_Assigned task_
Say how many lines of these entries include the word "Show", and answer with the number alone.

[Collected data entries]
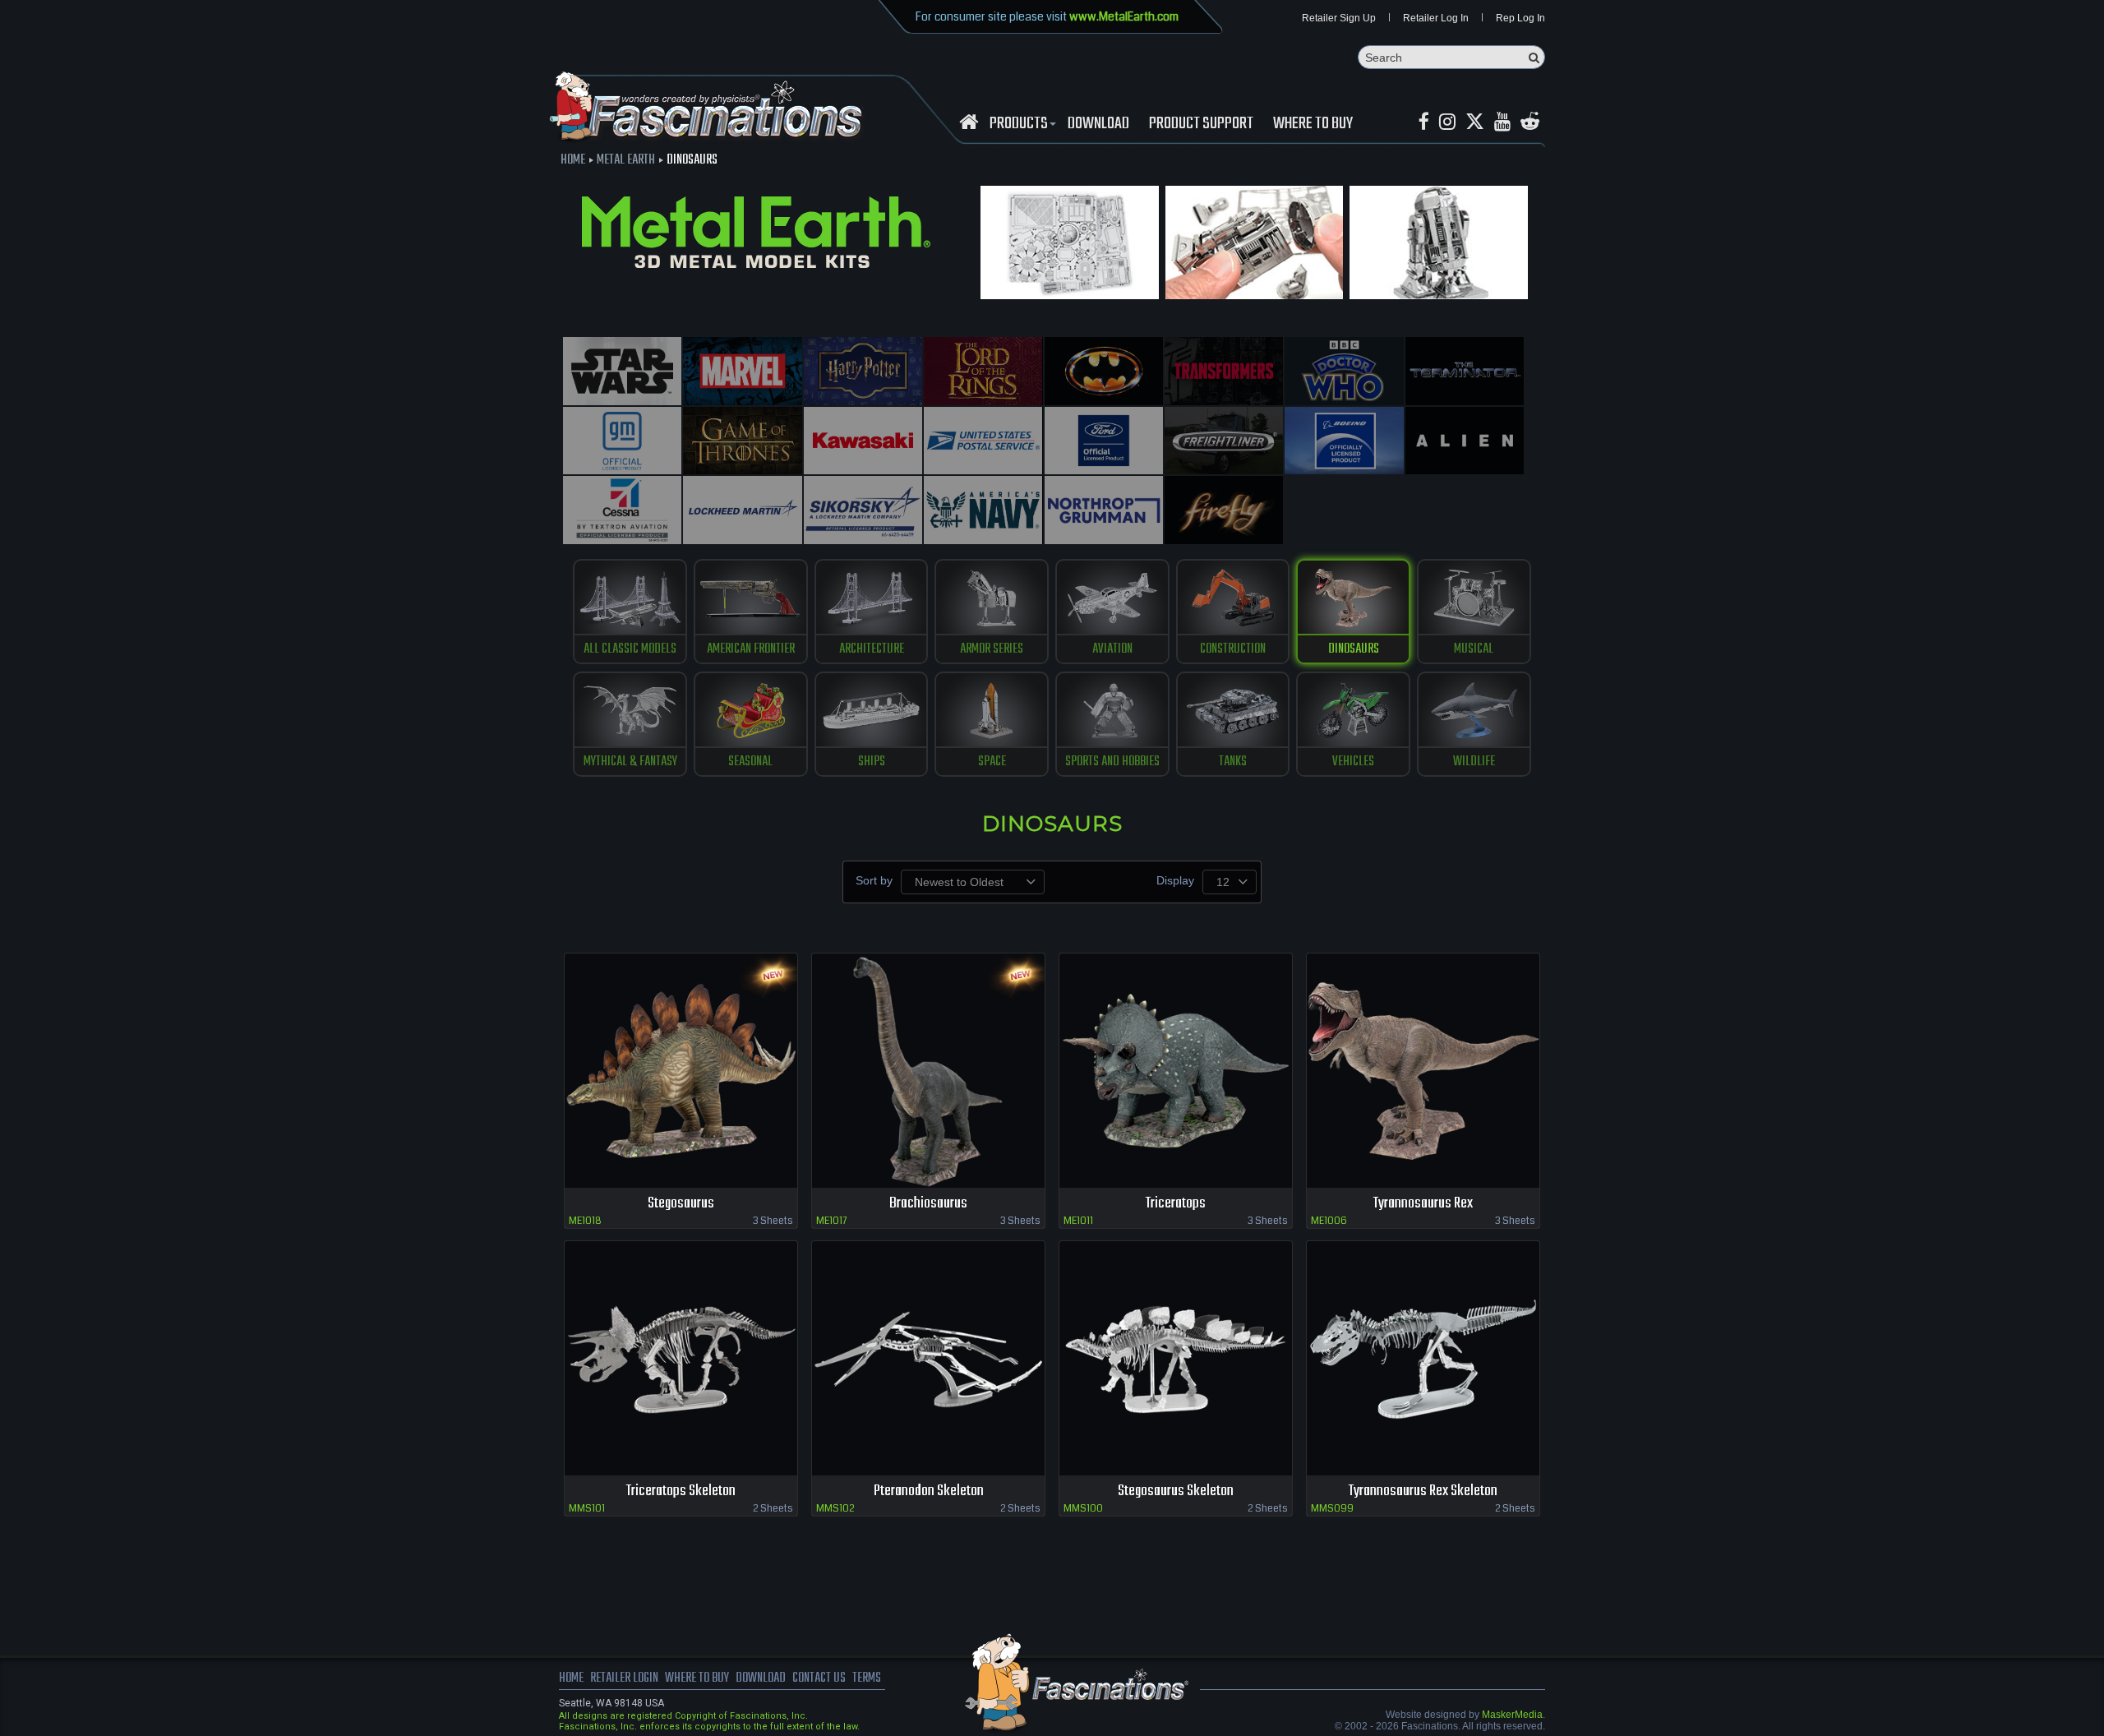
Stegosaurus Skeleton (1176, 1491)
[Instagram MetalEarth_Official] (1447, 122)
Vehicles (1353, 762)
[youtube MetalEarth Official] (1502, 122)
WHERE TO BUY (1313, 124)
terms (866, 1678)
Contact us (819, 1678)
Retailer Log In (1436, 18)
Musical (1473, 649)
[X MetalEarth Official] (1474, 122)
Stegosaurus (681, 1204)
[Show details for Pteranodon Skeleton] (928, 1358)
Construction (1233, 649)
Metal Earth (626, 160)
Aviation (1112, 649)
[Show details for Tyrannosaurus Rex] (1423, 1070)
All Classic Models (630, 649)
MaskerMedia (1512, 1714)
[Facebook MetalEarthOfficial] (1423, 122)
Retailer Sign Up (1339, 18)
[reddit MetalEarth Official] (1529, 122)
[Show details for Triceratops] (1175, 1070)
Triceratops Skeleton (681, 1491)
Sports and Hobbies (1112, 762)
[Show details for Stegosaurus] (681, 1070)
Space (992, 762)
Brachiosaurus (928, 1204)
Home (573, 160)
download (1098, 124)
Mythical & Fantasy (630, 762)
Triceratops (1176, 1204)
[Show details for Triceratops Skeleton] (681, 1358)
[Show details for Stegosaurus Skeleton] (1175, 1358)
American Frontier (751, 649)
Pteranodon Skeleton (929, 1491)
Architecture (871, 649)
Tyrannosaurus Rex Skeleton (1423, 1491)
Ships (871, 762)
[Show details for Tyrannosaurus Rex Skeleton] (1423, 1358)
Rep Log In (1520, 18)
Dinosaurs (1353, 649)
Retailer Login (624, 1678)
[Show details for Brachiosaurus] (928, 1070)
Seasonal (750, 762)
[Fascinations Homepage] (968, 122)
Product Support (1201, 124)
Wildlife (1474, 762)
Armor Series (991, 649)
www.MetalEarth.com (1124, 16)
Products (1019, 124)
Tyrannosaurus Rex (1423, 1204)
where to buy (697, 1678)
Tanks (1233, 762)
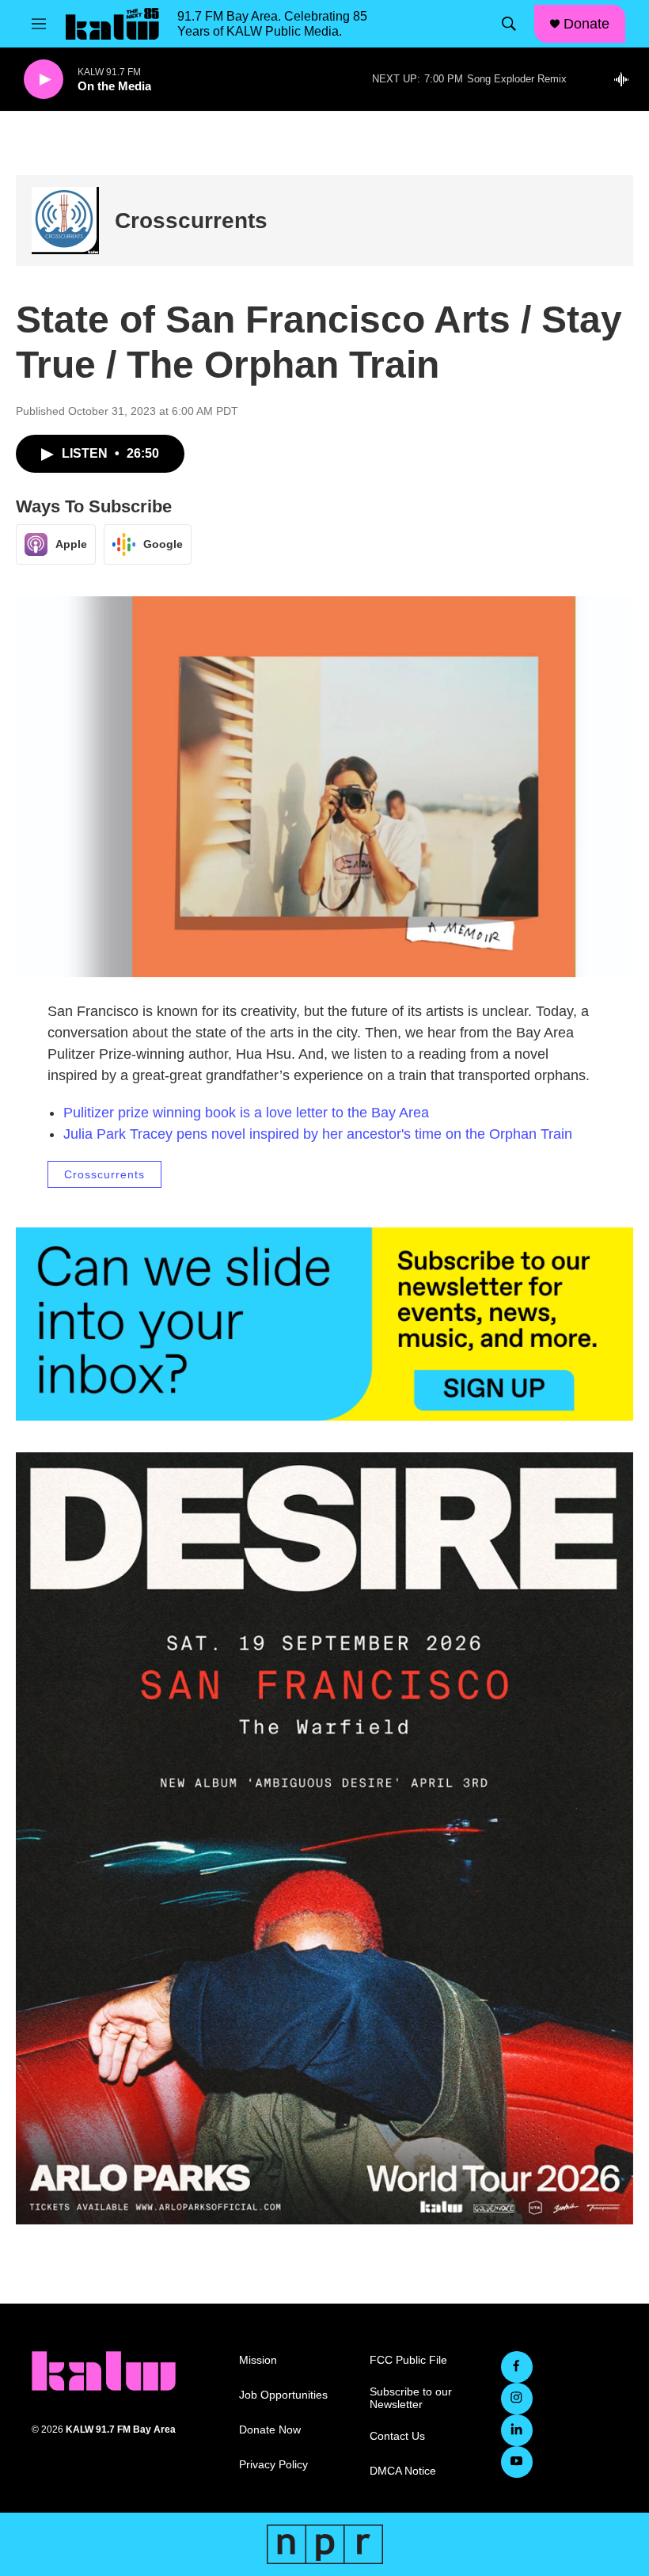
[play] (43, 79)
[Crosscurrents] (65, 220)
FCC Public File (408, 2360)
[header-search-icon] (509, 24)
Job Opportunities (283, 2395)
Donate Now (270, 2430)
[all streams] (625, 79)
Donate (586, 24)
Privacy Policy (273, 2465)
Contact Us (397, 2436)
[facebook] (517, 2367)
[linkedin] (517, 2430)
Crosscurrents (191, 220)
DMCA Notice (403, 2471)
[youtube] (517, 2462)
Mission (258, 2360)
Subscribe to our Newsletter (411, 2398)
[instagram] (517, 2398)
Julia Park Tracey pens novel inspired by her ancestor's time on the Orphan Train (317, 1134)
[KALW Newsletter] (324, 1324)
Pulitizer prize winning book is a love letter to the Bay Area (246, 1113)
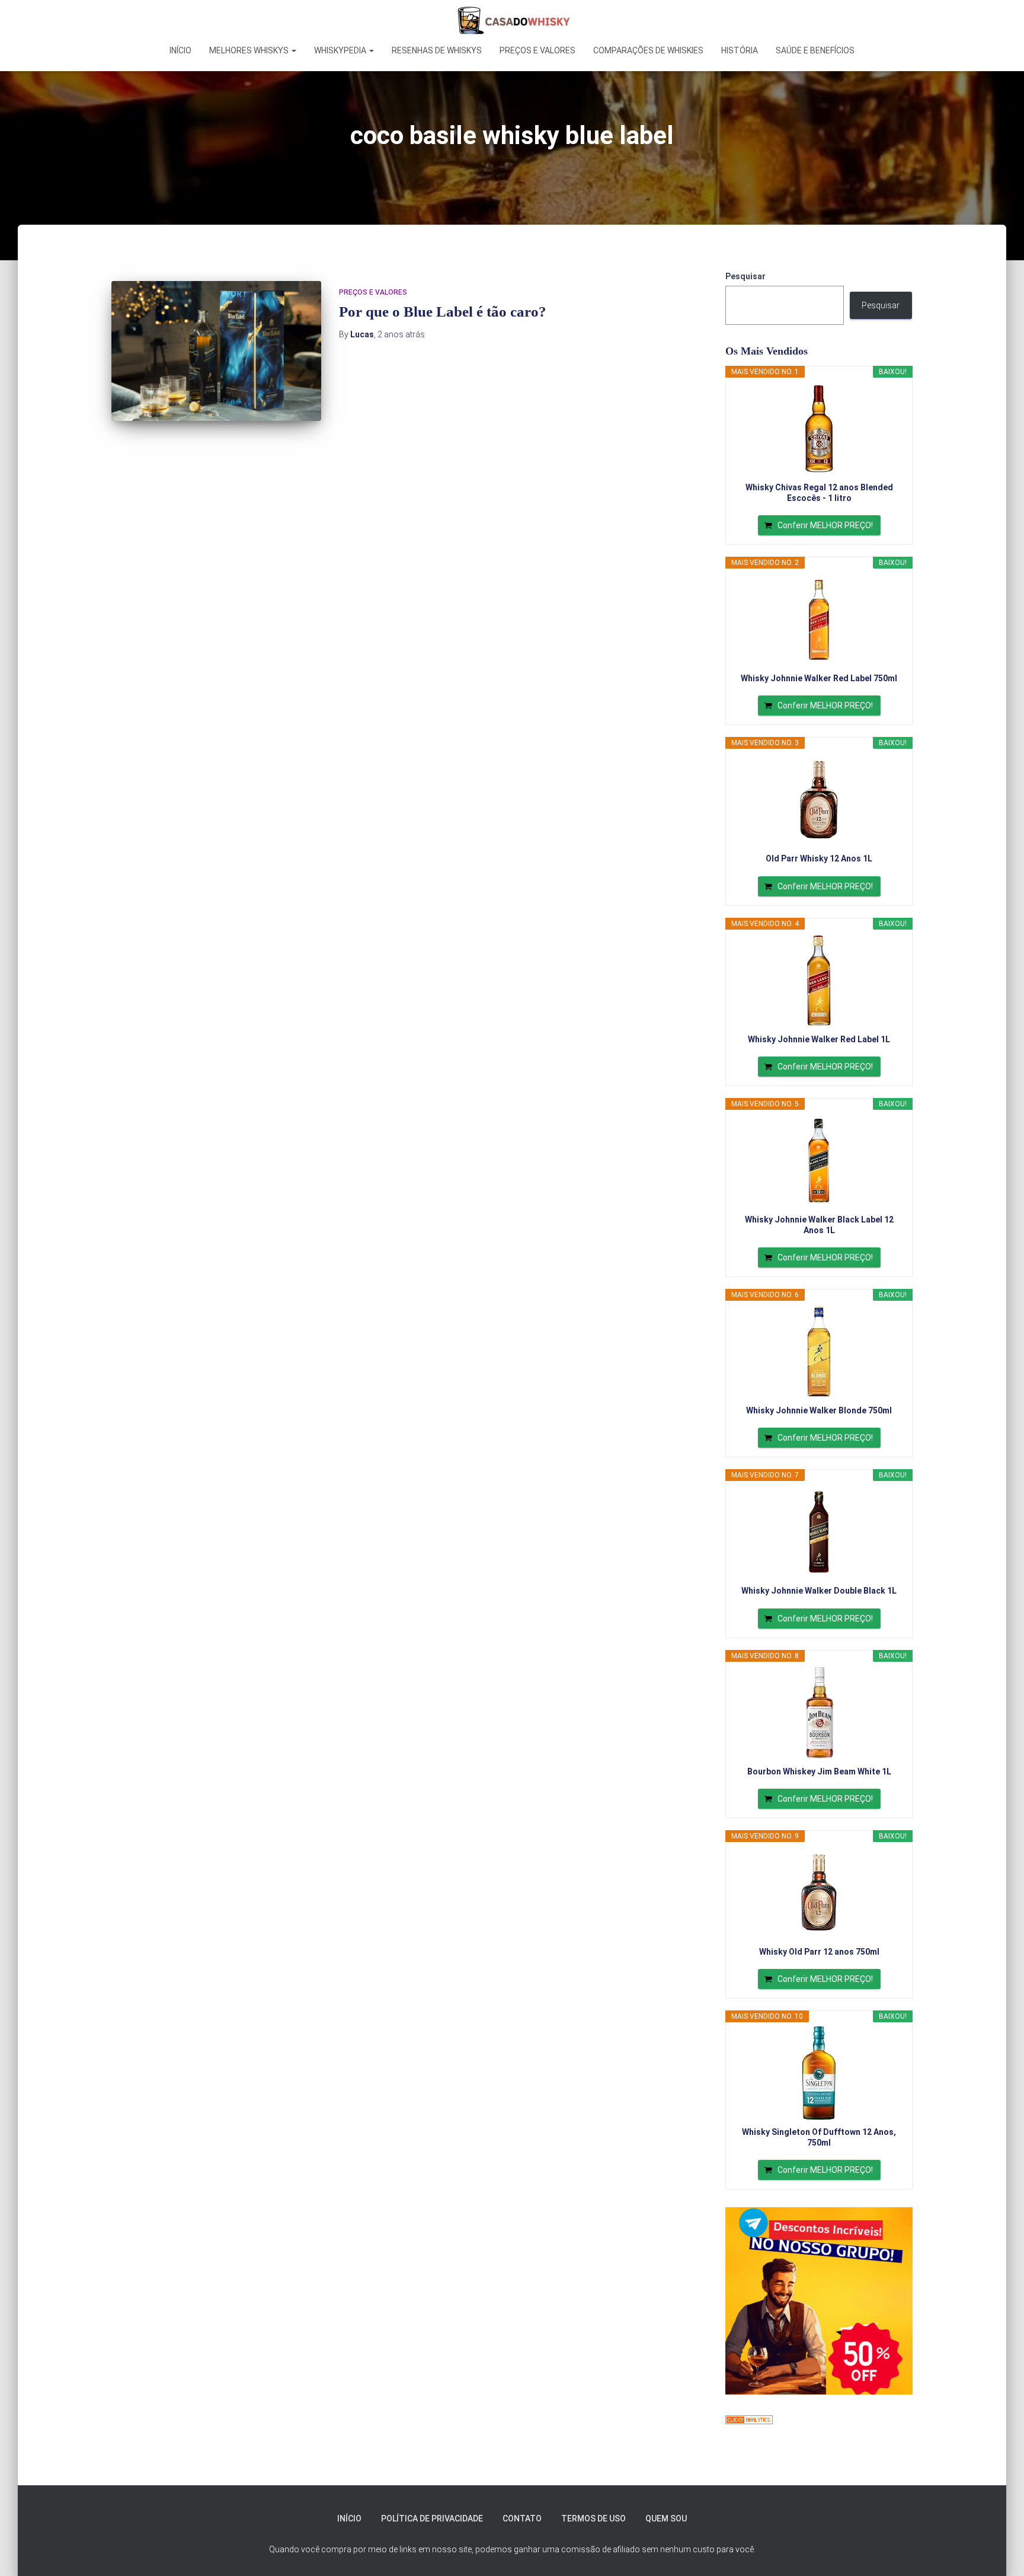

_Exercise solution_
8